Baseline scenario and case scenario
EFSA explains that "A baseline scenario provides the baseline conditions for colony status (baseline values for the presence of Varroa, Nosema, Deformed Wing Virus, Acute Bee Paralysis Virus and Sacbrood Virus and their corresponding infestation levels, each in the absence of clinical sign of disease) and environmental attributes (a gradient of environmental settings from most to least favourable conditions, in terms of diversity and quality of resources for foraging activity and ultimately for colony development)".
For its part, "A case scenario is a baseline scenario with the addition of pesticides in different proportions (exposure modification factors), for comparison with a control scenario (baseline without pesticide) and, ideally, a scenario with a toxic standard".
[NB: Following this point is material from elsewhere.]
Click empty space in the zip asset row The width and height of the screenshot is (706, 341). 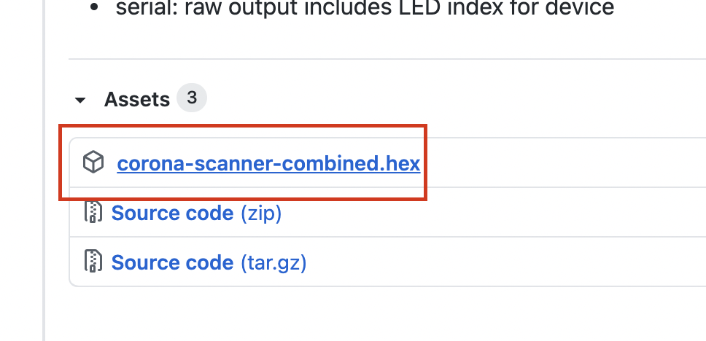point(496,213)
ApisRAM and APIMONDIA 2025
Since Aarhus University is Danish and the next International Beekeeping Congress -Apimondia 2025- to be held in the Scandinavian countries will be based in Copenhagen, capital of Denmark, it will be a good moment to learn about, promote and celebrate the advances of this model of pesticide risk assessment that, as of the publication of the "Environmental scenarios for ApisRAM version 3, a honey bee colony model for pesticide risk assessment" (EFSA, December 13, 2023) and according to the schedule foreseen by EFSA "Version 3 is expected by 2025 to comply with the regulatory risk assessment of chemical pesticides for single substance/single product as foreseen under Regulation EC No 1107/2009, while version 4 is expected by 2027 and goes beyond the current regulation, incorporating invasive species and chemical mixtures".